* _Problem details_:
According to the Altamont School profile below, who founded the Birmingham University School, and in what year?

-------- Source text

Location
- 4801 Altamont Road Birmingham, Alabama 35222 United States 33°30′50″N 86°45′28″W﻿ / ﻿33.51398°N 86.75783°W

Information
- Type: Private
- Motto: Truth, Knowledge, Honor
- Established: 1975 (51 years ago)
- CEEB code: 010335
- Head of school: Cecil F. Stodghill, Jr.
- Teaching staff: 40.8 FTE (2021–22)
- Grades: 5–12
- Enrollment: 362 (2021–22)
- Student to teacher ratio: 8.9 (2021–22)
- Colors: Gold, white, and black; ;
- Athletics: Basketball, Cross Country, Soccer, Tennis, Indoor Track, Outdoor Track and Field, Volleyball, Baseball, Golf, Robotics
- Mascot: Knight
- Yearbook: Altimissimus
- Website: altamontschool.org

= Altamont School =

The Altamont School, located in Birmingham, Alabama atop Red Mountain, is a college preparatory day school with coeducational enrollment of grades 5–12. Most of the students live in Birmingham and the surrounding communities.

==History==
Altamont was established in 1975 as a merger between the Brooke Hill School, a college preparatory school for girls founded in 1940, and the Birmingham University School, a boys' school founded in 1922 by Basil M. Parks.

Cecil F. Stodghill, Jr. was named Head of School in 2022.

----------------
-------- Extracted information

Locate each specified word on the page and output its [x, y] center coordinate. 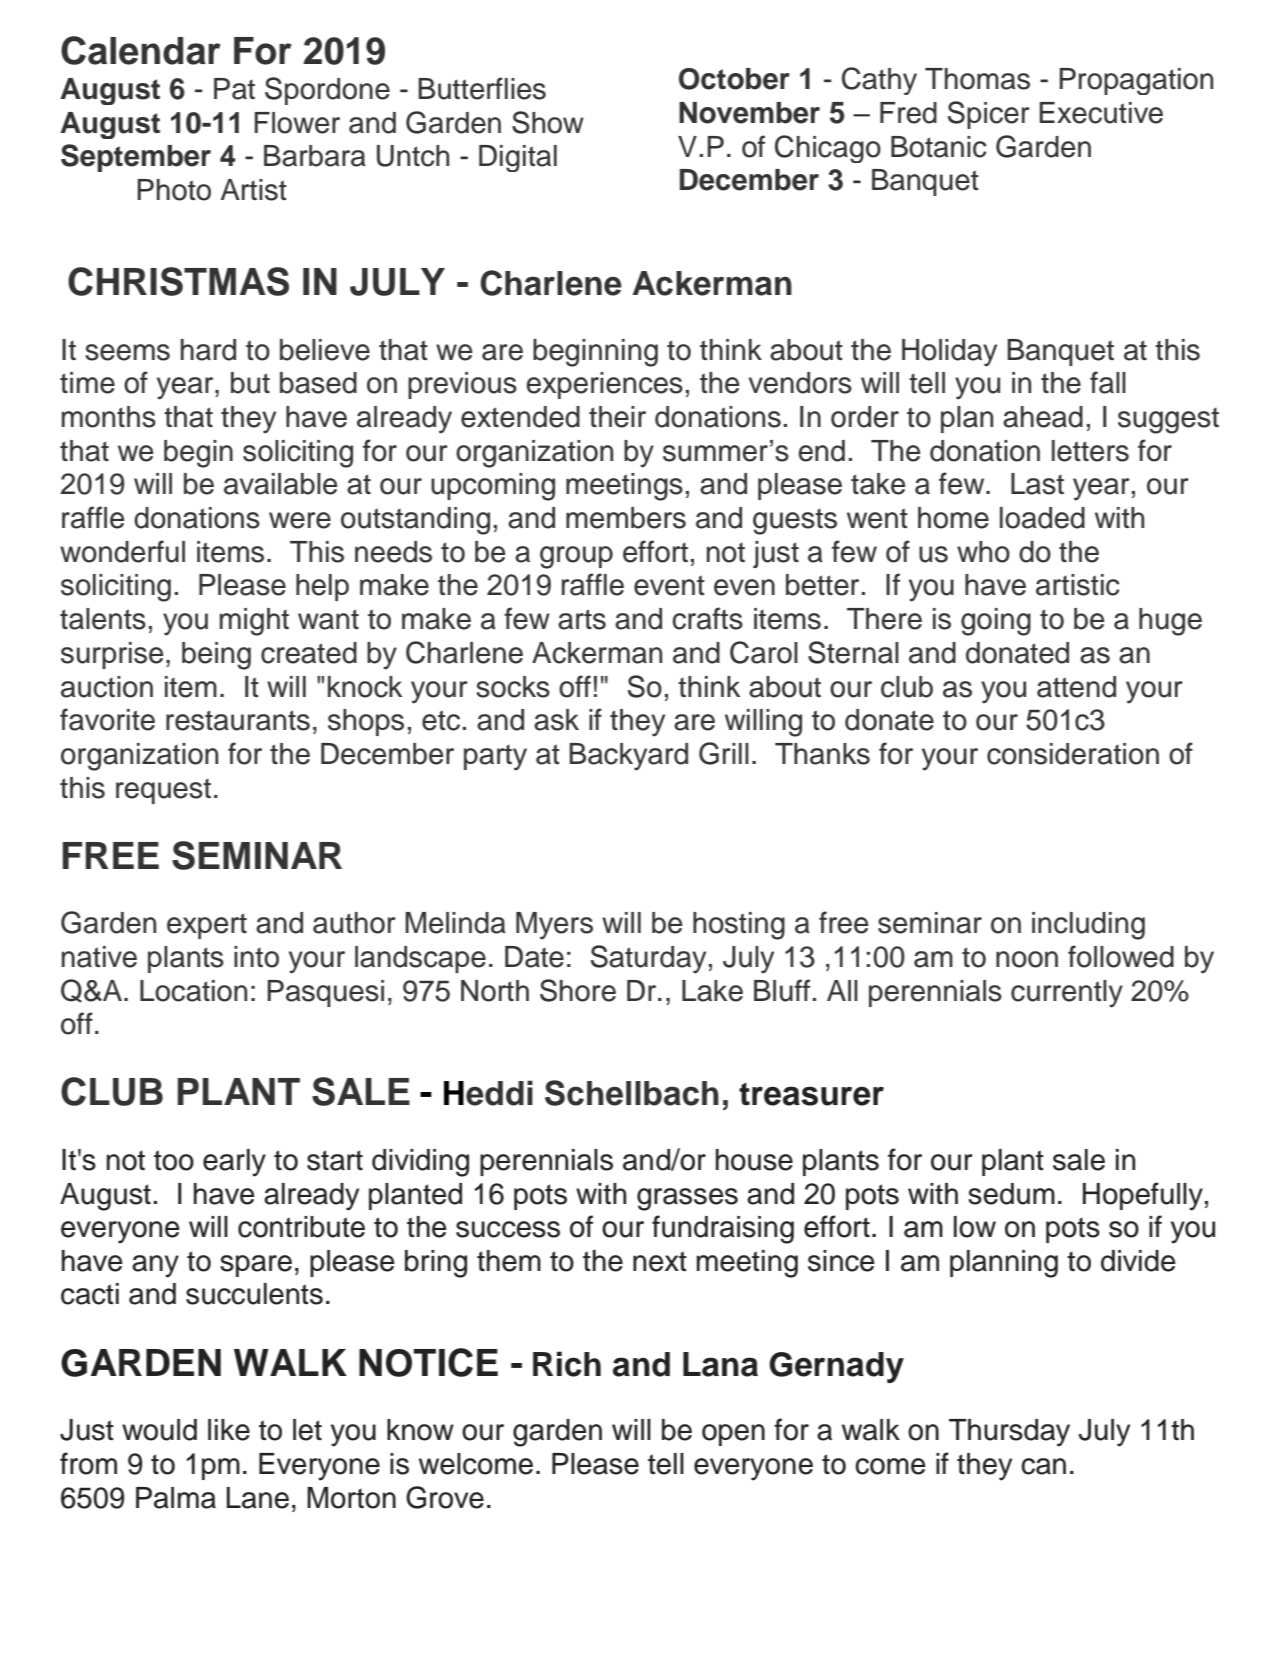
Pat [234, 89]
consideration [1073, 754]
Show [548, 122]
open [733, 1435]
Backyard [628, 757]
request [163, 791]
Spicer [989, 115]
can [1043, 1466]
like [229, 1430]
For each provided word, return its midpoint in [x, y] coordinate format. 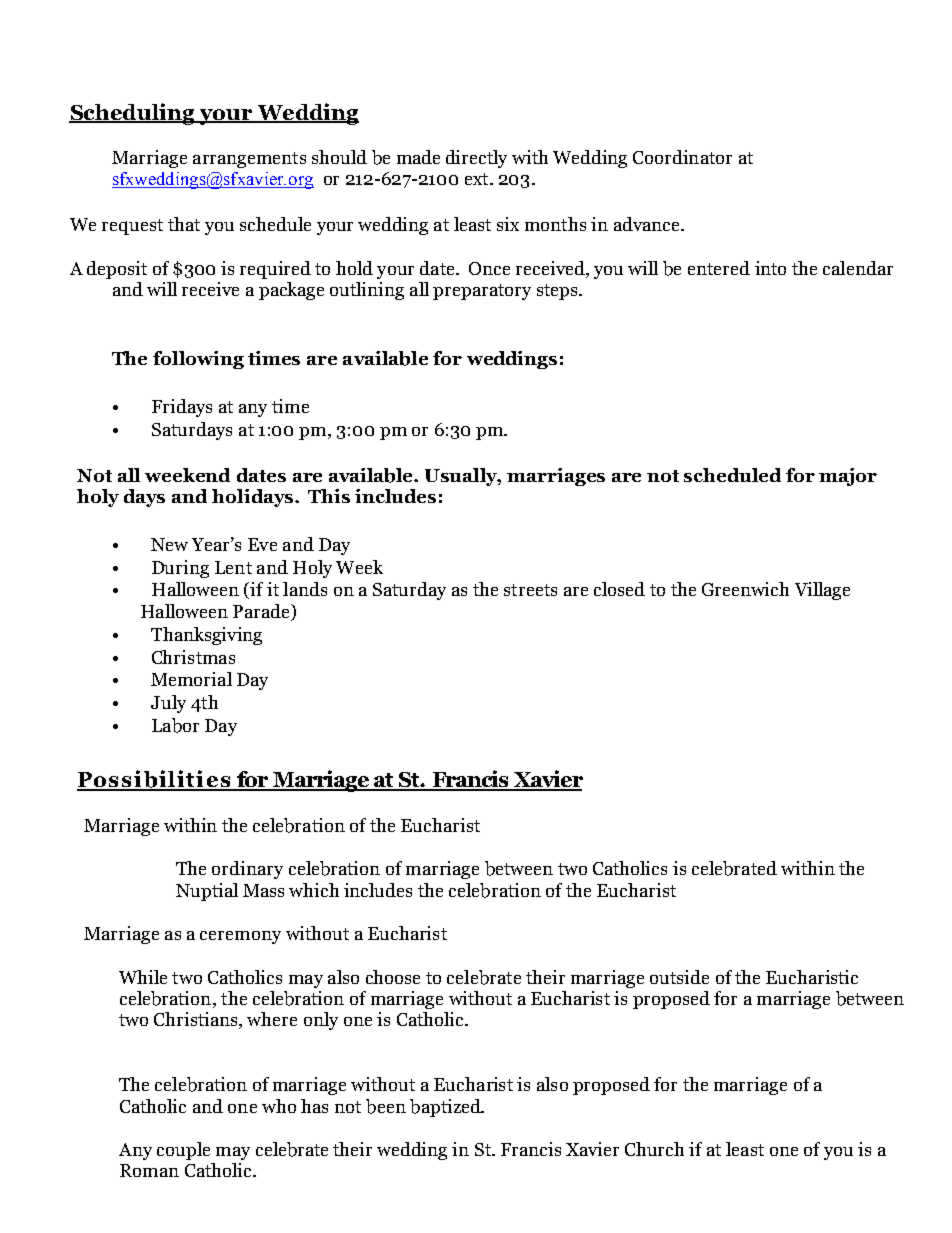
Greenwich [745, 589]
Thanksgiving [206, 636]
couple [183, 1151]
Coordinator [682, 157]
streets [530, 590]
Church [654, 1149]
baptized [446, 1108]
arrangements [249, 160]
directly [476, 159]
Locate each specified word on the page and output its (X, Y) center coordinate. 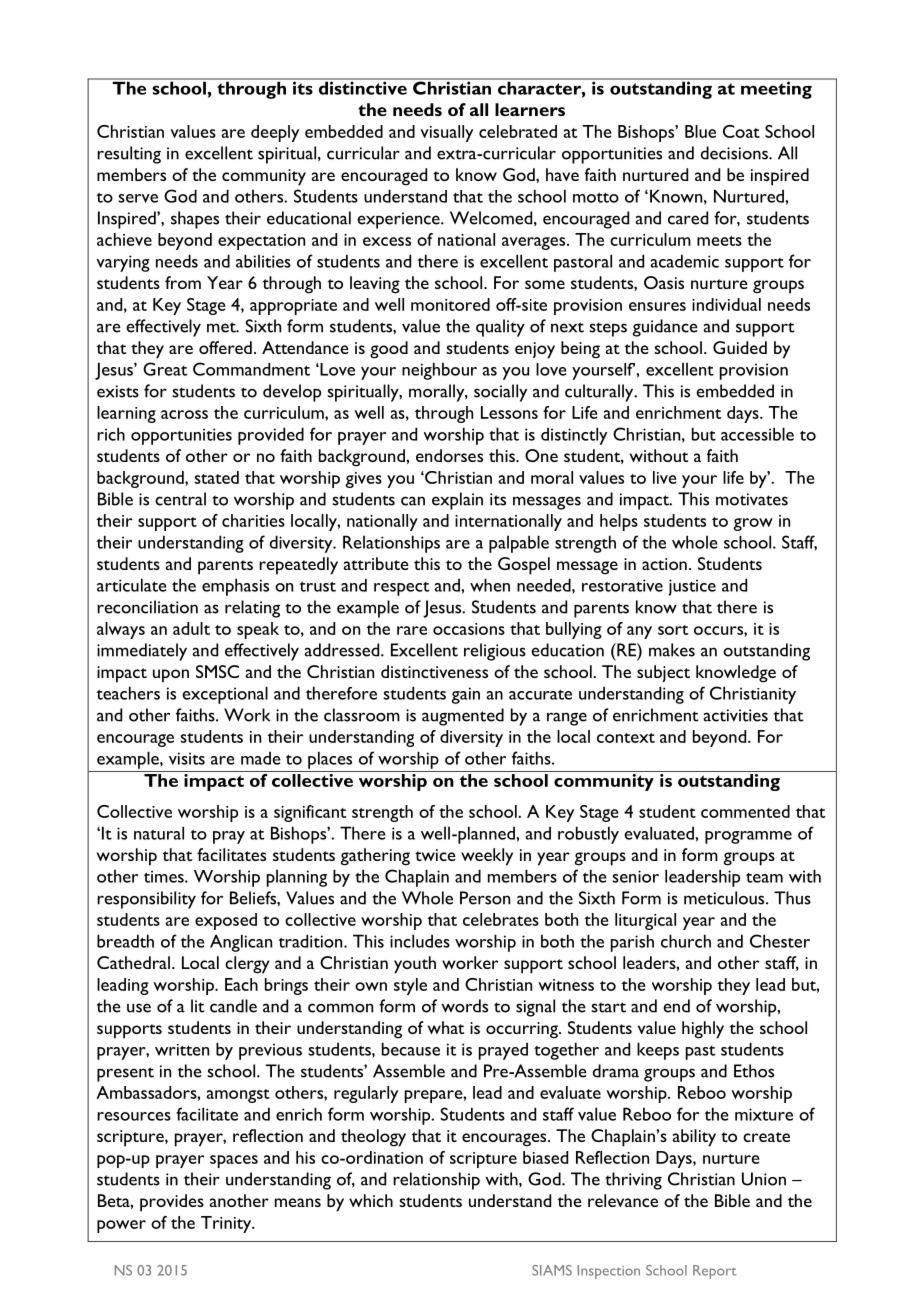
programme (748, 837)
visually (446, 133)
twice (435, 855)
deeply (275, 133)
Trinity (227, 1224)
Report (714, 1272)
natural (159, 833)
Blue (700, 131)
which (371, 1200)
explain (457, 501)
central (180, 499)
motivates (752, 499)
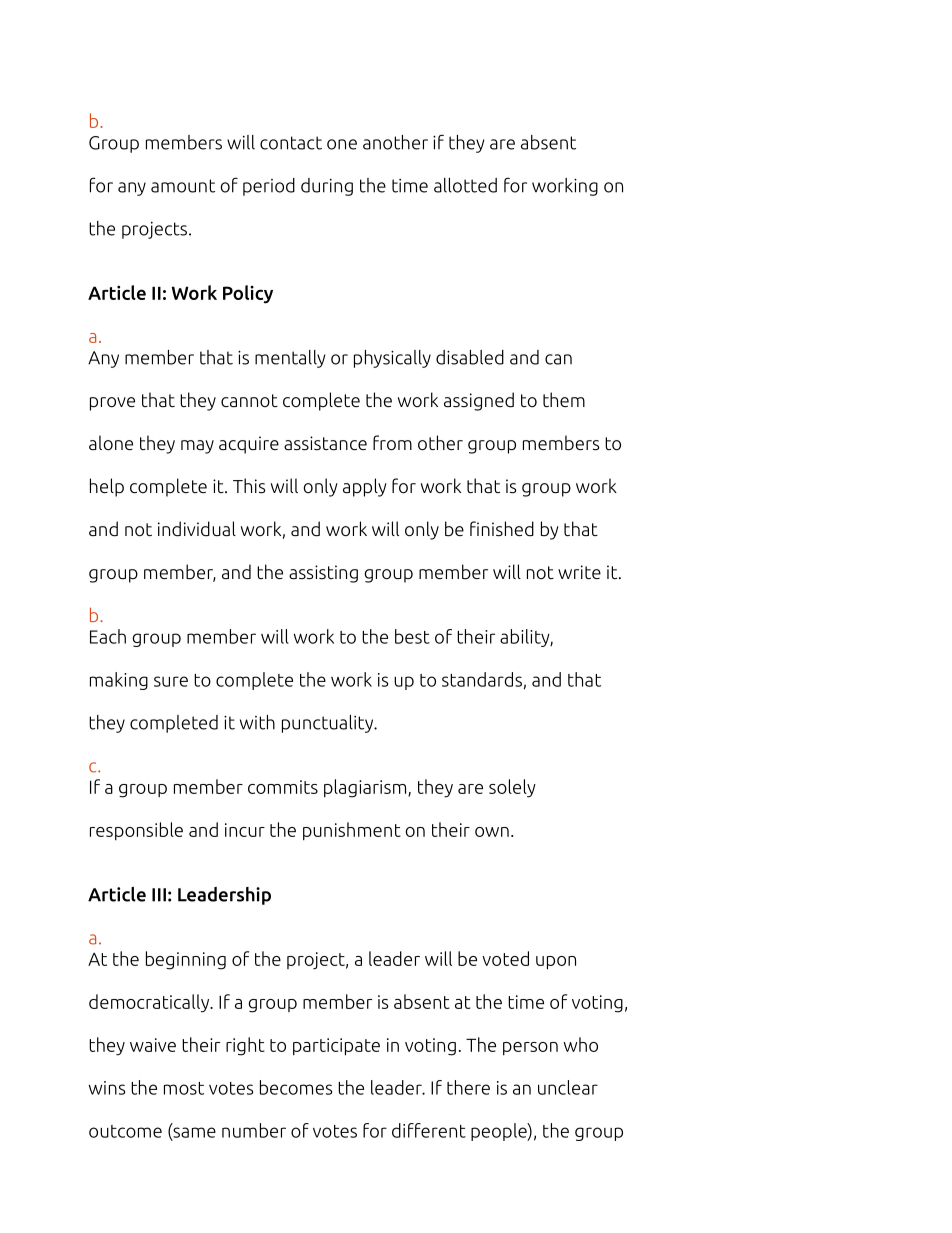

----------------

* _Solution_:
Basil M. Parks founded it in 1922.